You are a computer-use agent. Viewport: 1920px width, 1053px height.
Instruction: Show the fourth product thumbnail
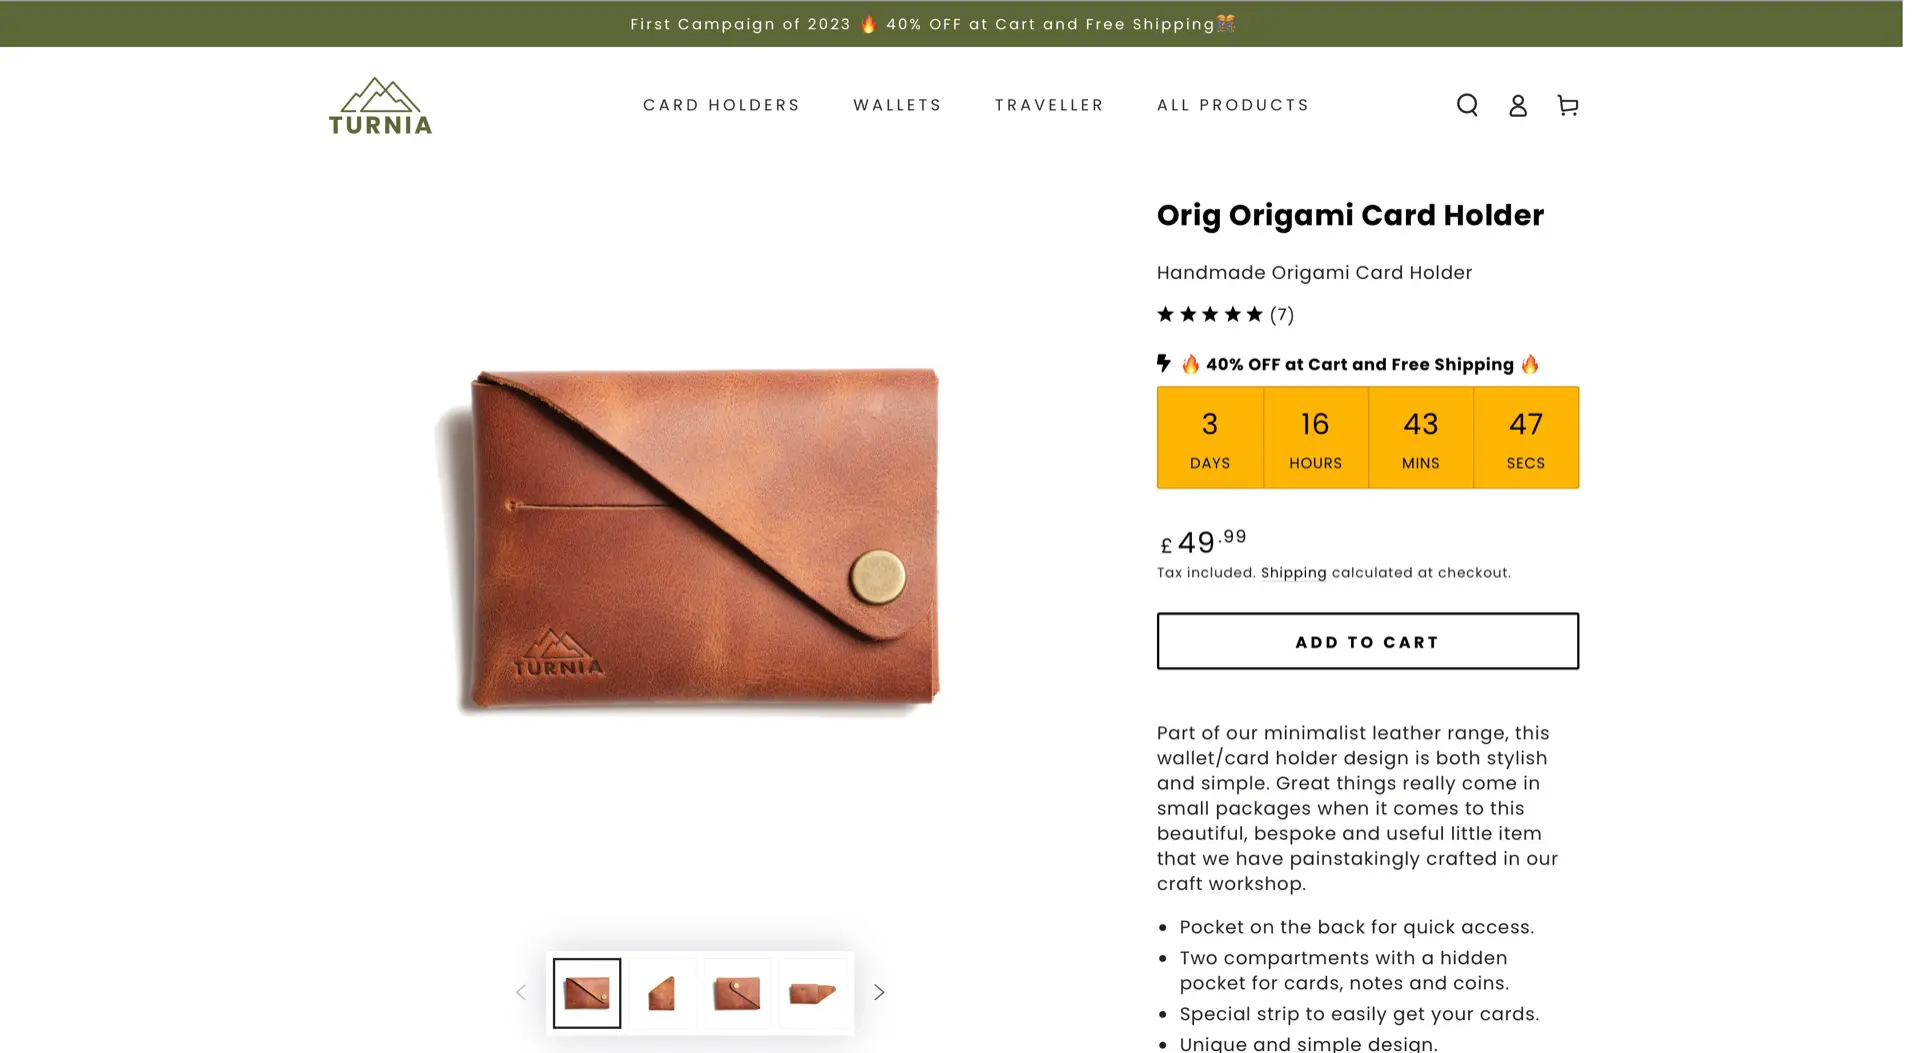tap(813, 993)
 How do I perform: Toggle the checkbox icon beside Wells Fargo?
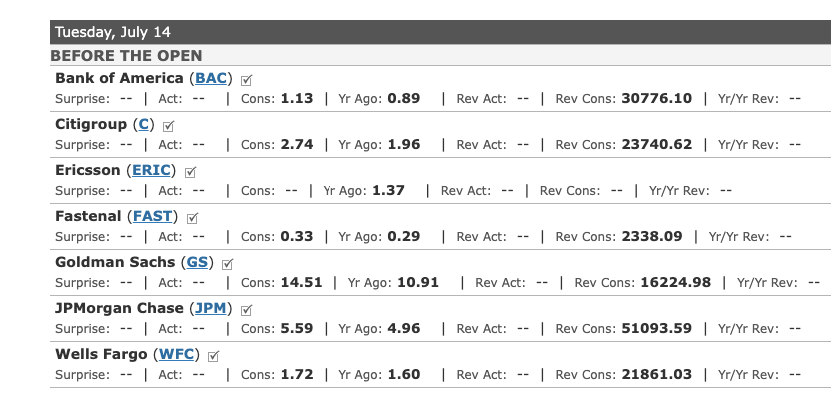coord(214,356)
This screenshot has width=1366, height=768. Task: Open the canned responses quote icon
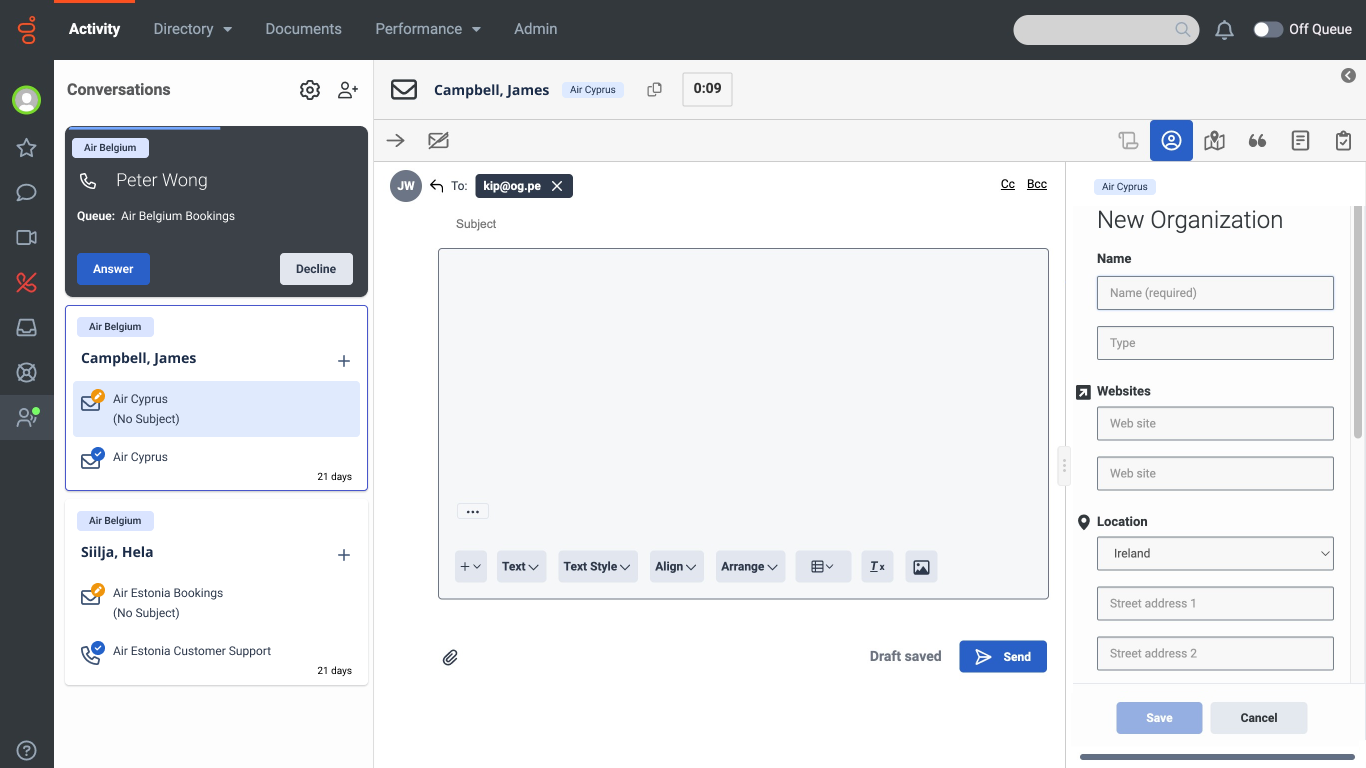(1257, 141)
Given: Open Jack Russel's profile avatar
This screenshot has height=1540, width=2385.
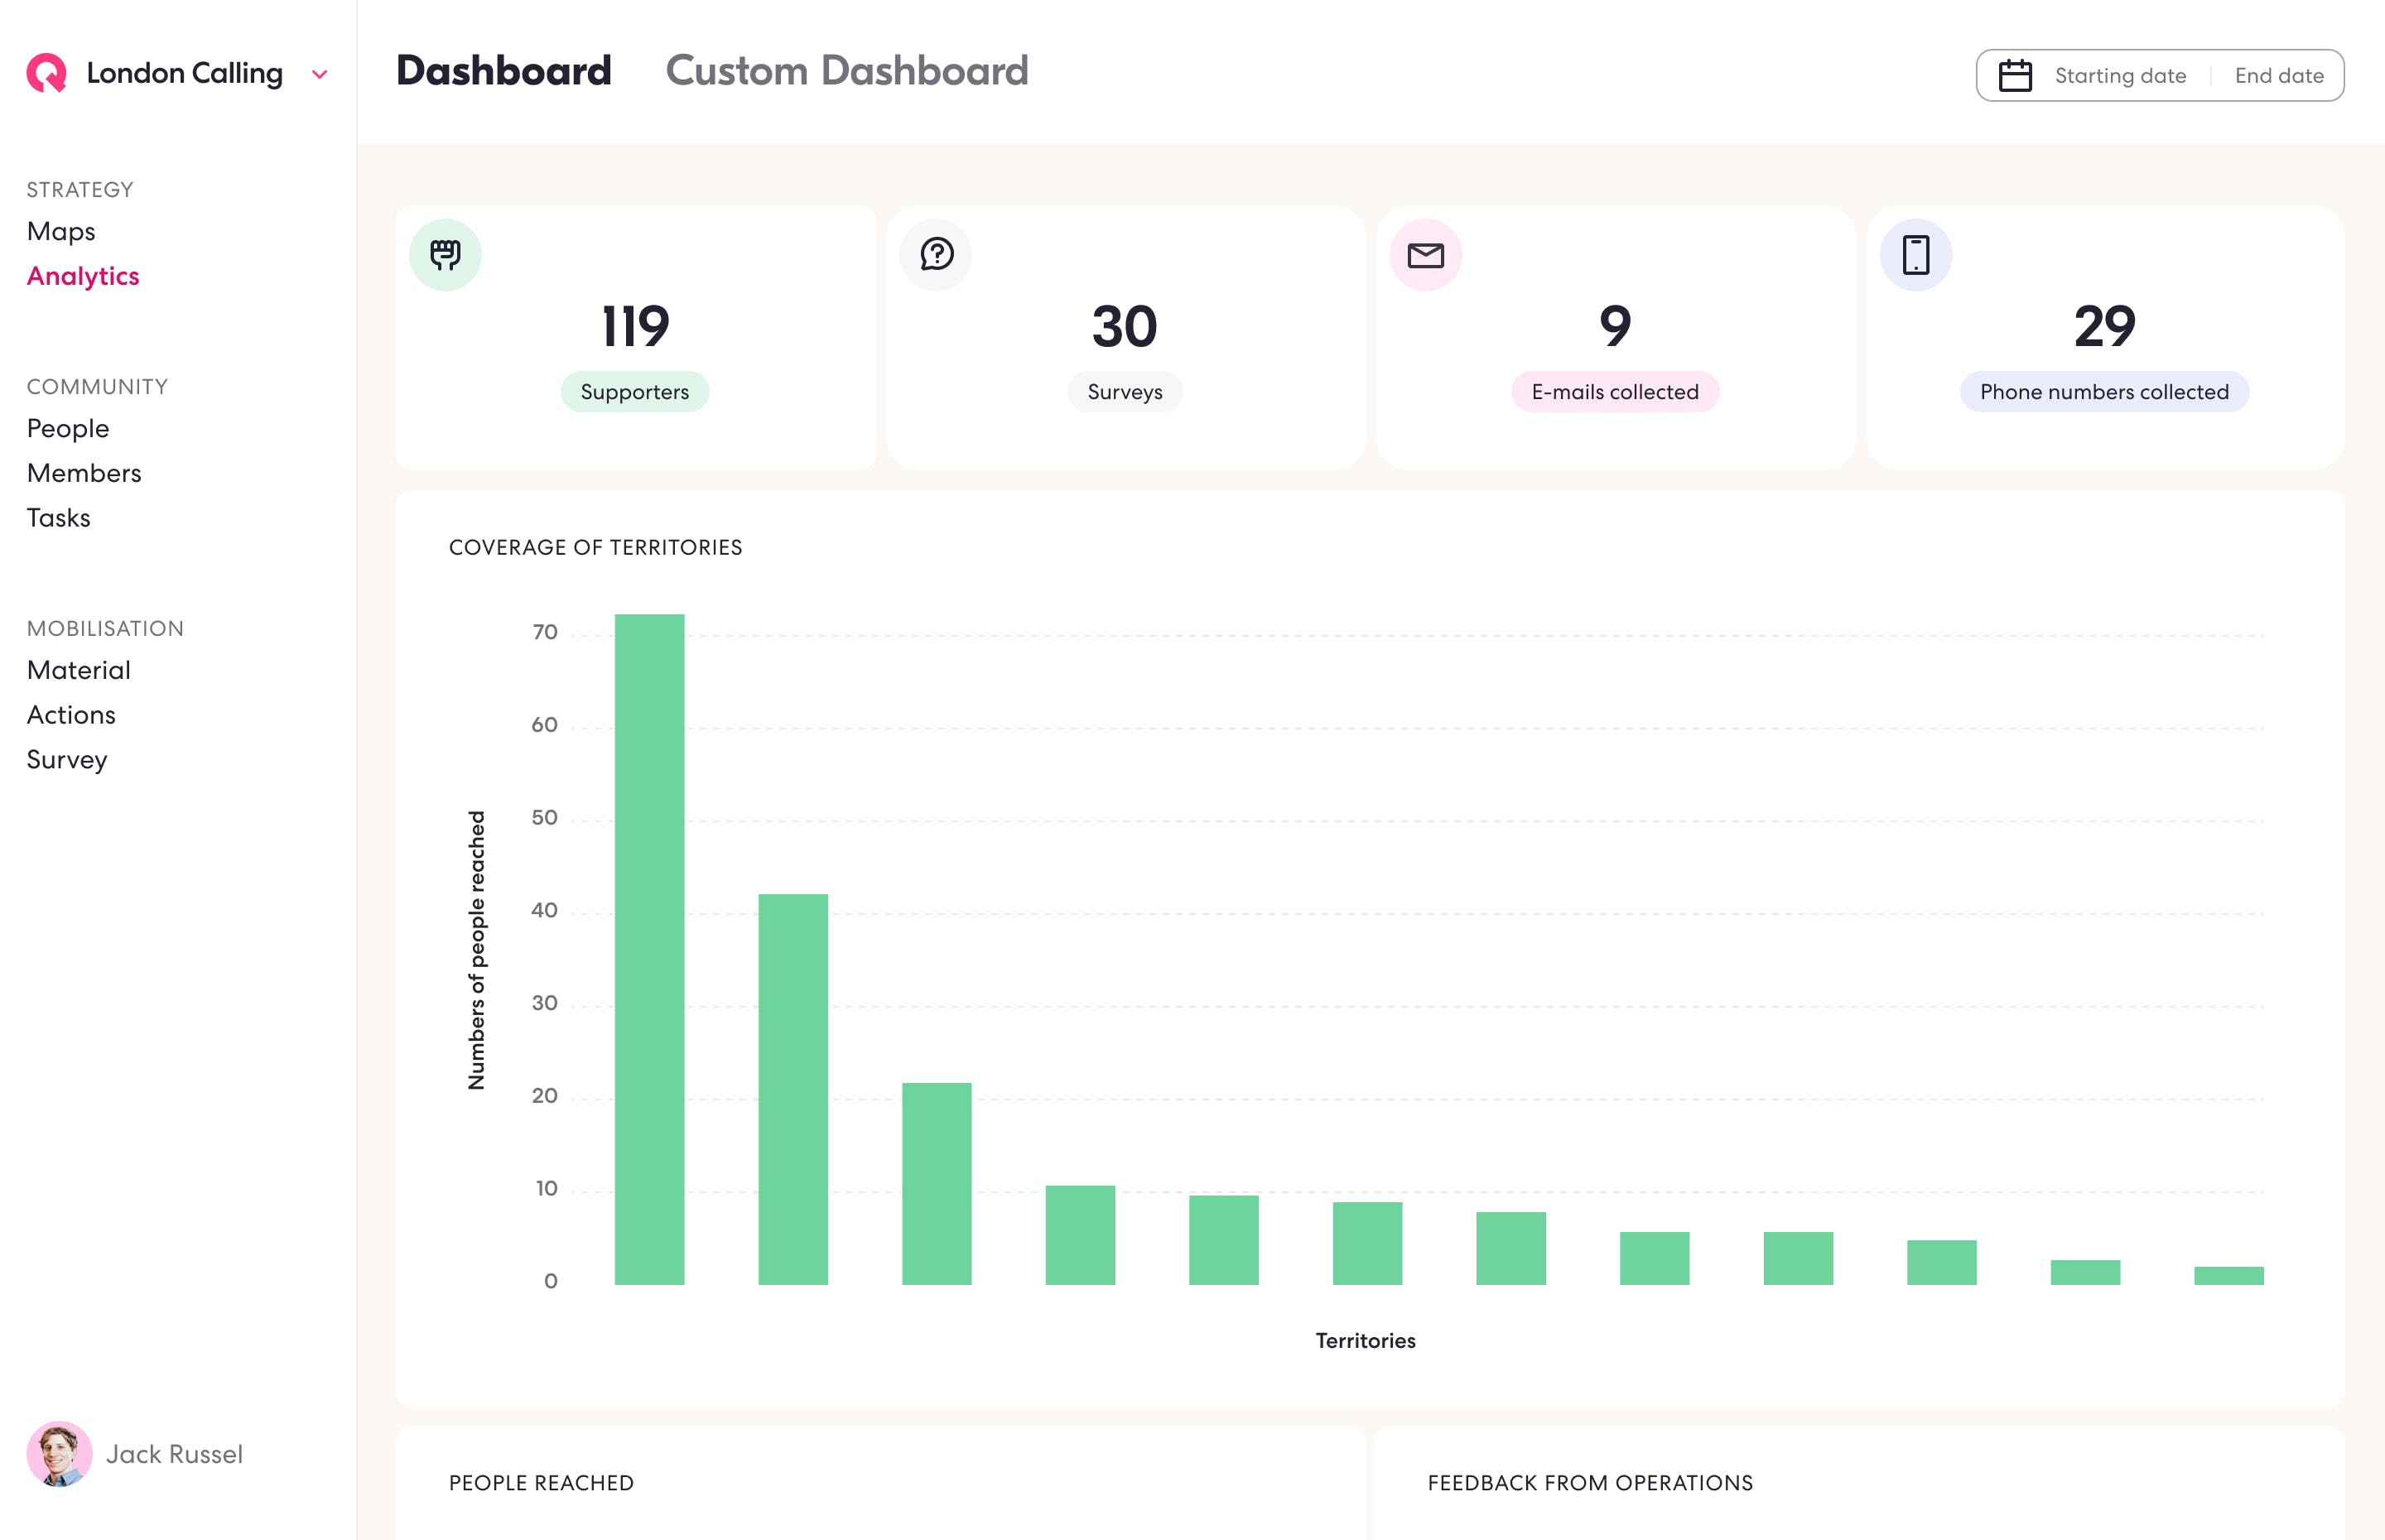Looking at the screenshot, I should click(x=59, y=1453).
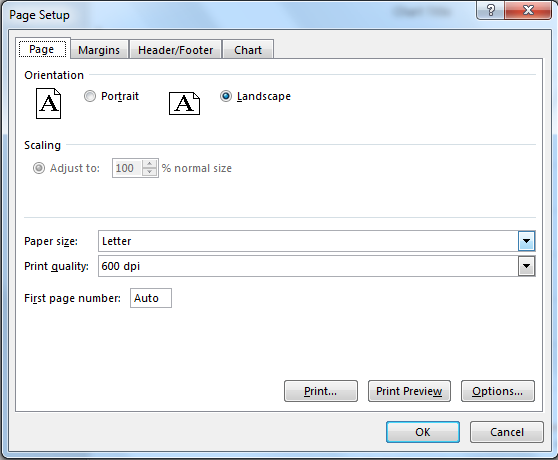The image size is (558, 460).
Task: Click the help question mark icon
Action: point(490,10)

....

Convert all of the rows above into a numbered list, omitting blank lines and leaving out the pictures.

1. You are a computer-use agent. Viewport: 1920px width, 1053px height.
2. Instruction: Show the fourth product thumbnail
3. tap(813, 993)
4.  How do I perform: Toggle the checkbox icon beside Wells Fargo?
5. coord(214,356)
6. This screenshot has width=1366, height=768. Task: Open the canned responses quote icon
7. (1257, 141)
8. Given: Open Jack Russel's profile avatar
9. This screenshot has height=1540, width=2385.
10. Looking at the screenshot, I should click(x=59, y=1453).
11. The image size is (558, 460).
12. Task: Click the help question mark icon
13. Action: point(490,10)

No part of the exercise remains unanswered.